Clear your head by cleaning your house
Migraine illustration by Dave Cutler
I spent all of Sunday in bed with a migraine, and on Monday my head still felt like an egg in danger of cracking, but I managed to go to the bank then to lunch, to buy the week’s supply of cat food, and to record my Trippies voice-overs despite bizarre misunderstandings with two Uber drivers, neither of them could find Glorietta 1—the mall where the airconditioning is as feeble as the dying exhalations of a consumptive mouse—and one of whom attempted to drive to Legaspi Village by way of Alabang. Some of the confusion was due to curious instructions from Waze, which would not have been an issue if the drivers were familiar with the Makati business district, and which were probably due to the faint, faint, disappearing internet connection on their phones. When I got home I tried to take a nap to preempt another headache, but I felt like my apartment was closing in on me like the garbage chute in Star Wars: A New Hope. I was suffocating in stuff. I needed space, air, blankness.

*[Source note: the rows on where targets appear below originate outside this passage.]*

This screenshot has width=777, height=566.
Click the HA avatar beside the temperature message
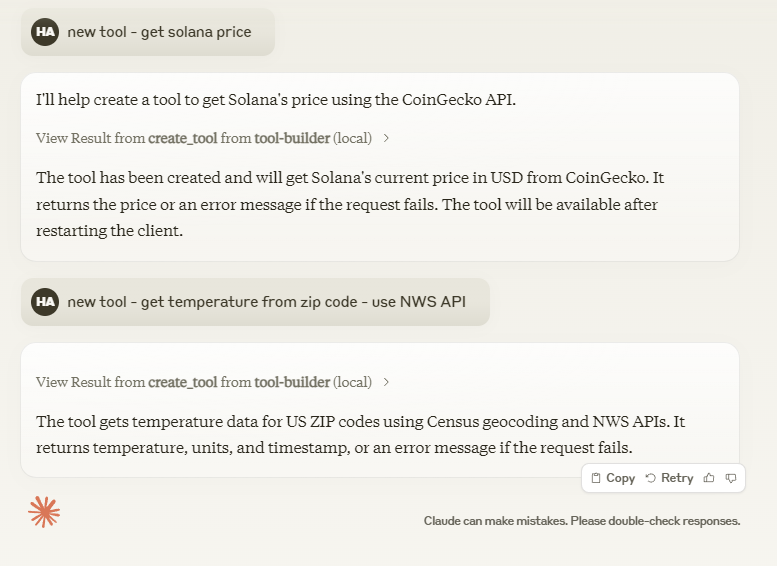click(x=45, y=301)
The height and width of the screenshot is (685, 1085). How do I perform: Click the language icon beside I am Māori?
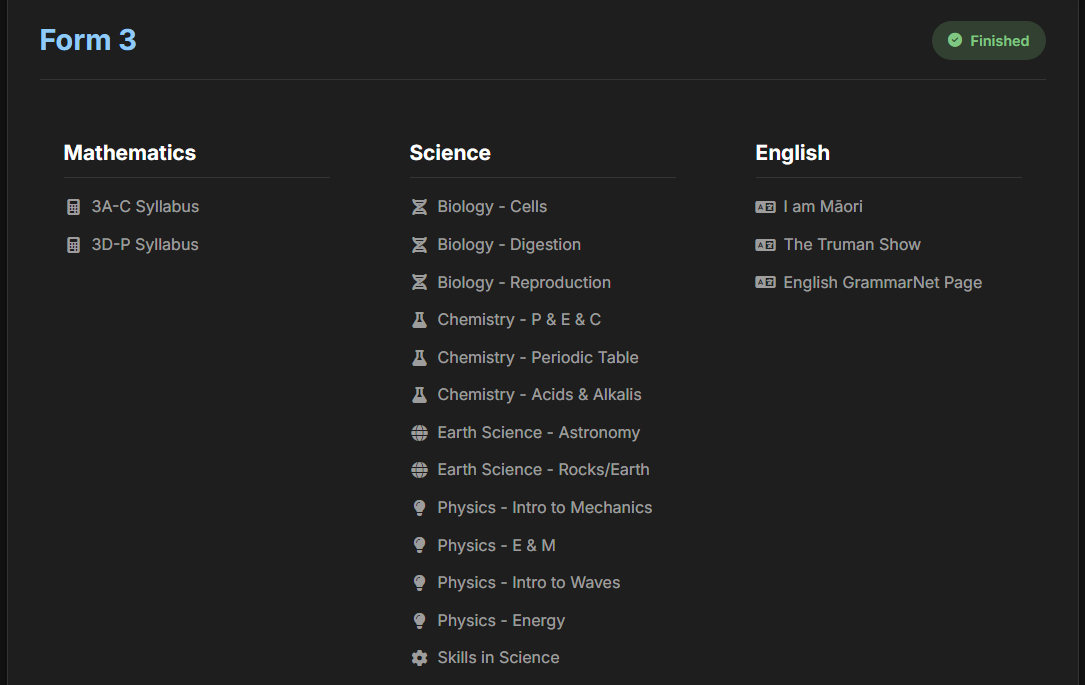[x=765, y=207]
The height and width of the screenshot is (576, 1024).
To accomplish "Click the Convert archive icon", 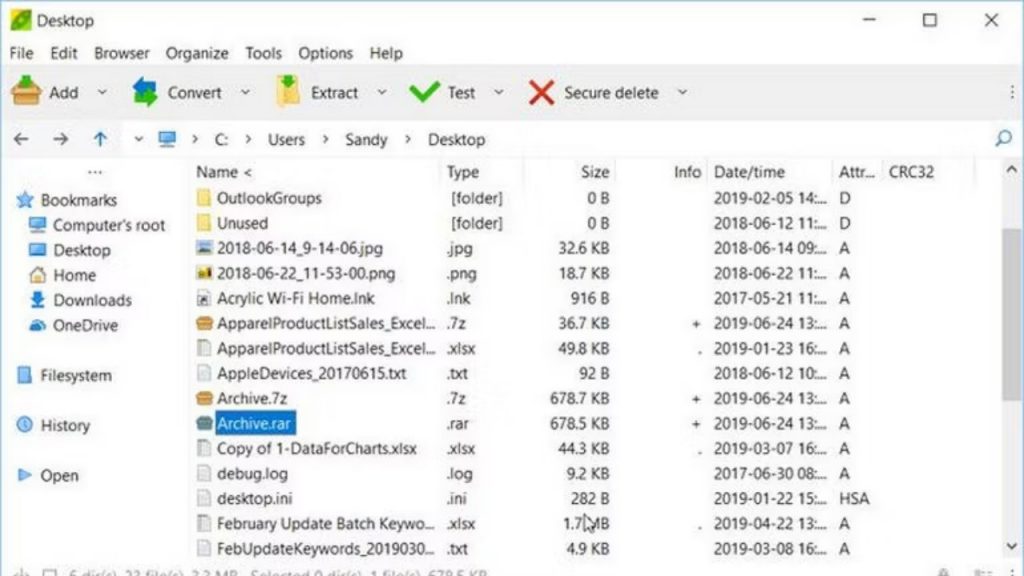I will (146, 92).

So I got out of bed, assembled a large cardboard box and started tossing in things I would never use again and had forgotten I owned. The key to housecleaning is ruthlessness. I knew I’d accumulated an incredible amount of garbage over the years, but even I was surprised by how much stuff was choking the place. Into the box went half a dozen unused, very dusty corporate giveaway umbrellas, sneakers whose soles had disintegrated from disuse and humidity, and shoes that hosted exotic fungi cultures. Next to the box went two once-pretty picnic baskets full of empty boxes and cans I had intended for various craft projects that were never started. And newspapers, magazines, tape receipts faded with age, papers reeking of cat pee and clotted with fur and dustballs. In went tote bags I suppose I could’ve laundered and saved, but what for.
Among the junk I found and saved three doorstops—biographies of John Cheever and Georges Simenon, and the journals of Sylvia Plath, a vintage Remington typewriter, pens shaped like cats, diskettes! and cat toys that had been ignored by my feline overlords, but which Jacob the new cat happily kicked around the house. In two and a half hours I amassed two big boxes and several trash bags of stuff that had been clogging my space, and threw them away. Immediately I felt clean and free, and my head was clear. I even considered firing the cleaning lady, who, it turns out, only pushes the dirt around and redistributes it among the corners, but quickly came to my senses (She is an excellent cat-sitter).